Women diagnosed with preeclampsia require careful fetal monitoring (ACOG, 2002). When preeclampsia is severe or hypertension is more than mild (systolic pressure of 160 mm Hg or diastolic pressure of 105-110 mm Hg), consensus groups recommend methyldopa and labetalol as appropriate first-line therapies. Hydralazine is used commonly.

Severe preeclampsia, eclampsia, or HELLP syndrome requires definitive therapy. Commonly, delivery is required within 24 to 48 hours of presentation, and all gestational products are removed from the uterus by vaginal or cesarean delivery.

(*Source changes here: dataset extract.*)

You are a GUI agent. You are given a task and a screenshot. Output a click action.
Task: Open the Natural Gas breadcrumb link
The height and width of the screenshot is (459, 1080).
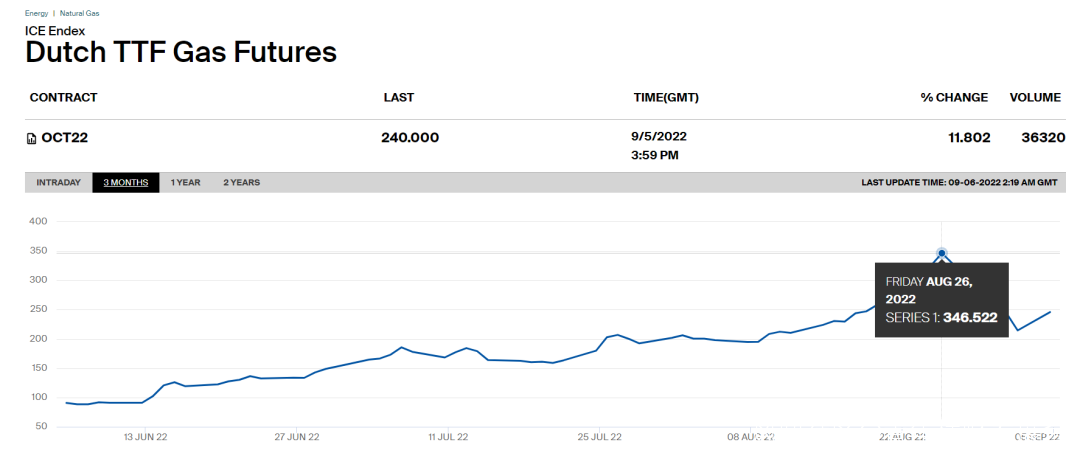pos(79,13)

Experts offer plans of expectant management for women able to tolerate additional time to allow fetal lung maturation and stabilization before delivery (Haddad and Sibai, 2005; O’Brien and Barton, 2005).

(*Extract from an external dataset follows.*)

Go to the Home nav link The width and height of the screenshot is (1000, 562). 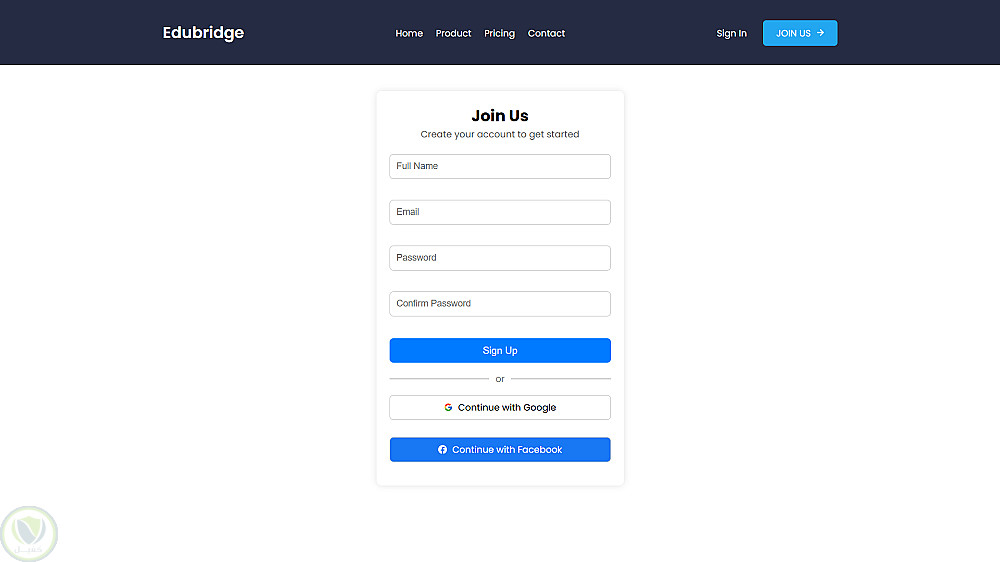tap(409, 33)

Parenteral magnesium sulfate is used extensively to treat symptoms of severe preeclampsia and eclampsia while the woman awaits delivery. In a large clinical trial, women presenting for delivery with hypertension were given either phenytoin or magnesium sulfate. Among the women receiving magnesium sulfate, fewer developed seizures. In a separate analysis of women with eclampsia, magnesium sulfate therapy reduced recurrent seizures better than regimens using either diazepam or phenytoin. The mechanism of action remains unclear. The most coherent theory suggests that magnesium sulfate affects the pathogenesis of cerebral disease, resulting in a secondary effect on the seizures rather than functioning as an anticonvulsant itself. Usually, drug therapy continues for a day after delivery. AEDs commonly used to prevent and control eclamptic seizures include barbiturates, phenytoin, and benzodiazepines.

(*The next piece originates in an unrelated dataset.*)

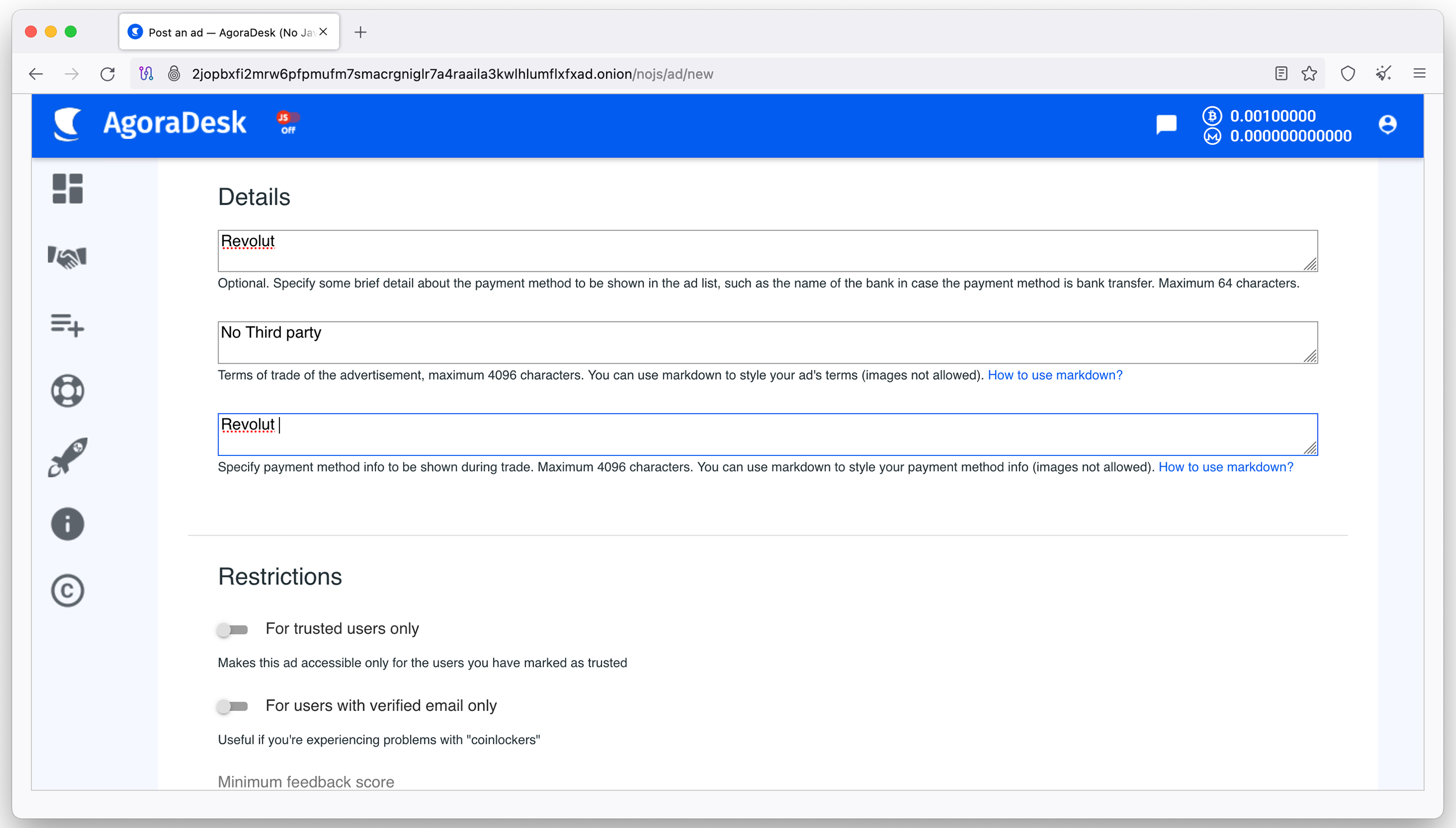Open the user account profile icon
The image size is (1456, 828).
(1388, 124)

For some women, thrombocytopenic purpura and hemolytic-uremic syndrome may be seen with or complicate toxemia and HELLP syndrome. Death and severe neurological disease are common. Survival may improve with the use of plasma transfusion and plasmapheresis.

Low-dose aspirin therapy was effective in preventing eclampsia in small trials, but larger studies of women at high risk for preeclampsia showed no benefit for aspirin 60 mg taken daily. French researchers claimed beneficial effects for aspirin 100 mg daily when doses are given by about 17 weeks’ gestation. Women whose bleeding time increased were more likely to benefit (Dumont et al., 1999). A meta-analysis concluded that use of antiplatelet agents results in a relative risk reduction of about 10% for preeclampsia, for delivery before 34 weeks’ gestation, and for having a pregnancy with a serious adverse outcome (Askie et al., 2007). The combination of aspirin with ketanserin, a selective serotonin-2 receptor blocker, may prevent preeclampsia in women with hypertension diagnosed before 20 weeks’ gestation. However, consensus has not endorsed the use of aspirin with or without ketanserin or dipyridamole to prevent preeclampsia.

Researchers found that offspring of preeclamptic women born in Helsinki, Finland, between 1934 and 1944 suffered an almost doubled risk for stroke during adulthood (Kajantie et al., 2009). In Denmark, offspring of preeclamptic women have an increased risk of epilepsy—particularly when the infant is born postterm rather than preterm—varying with the severity of toxemia, from an incidence rate ratio of 1.16 to 5 times expected (Wu et al., 2008).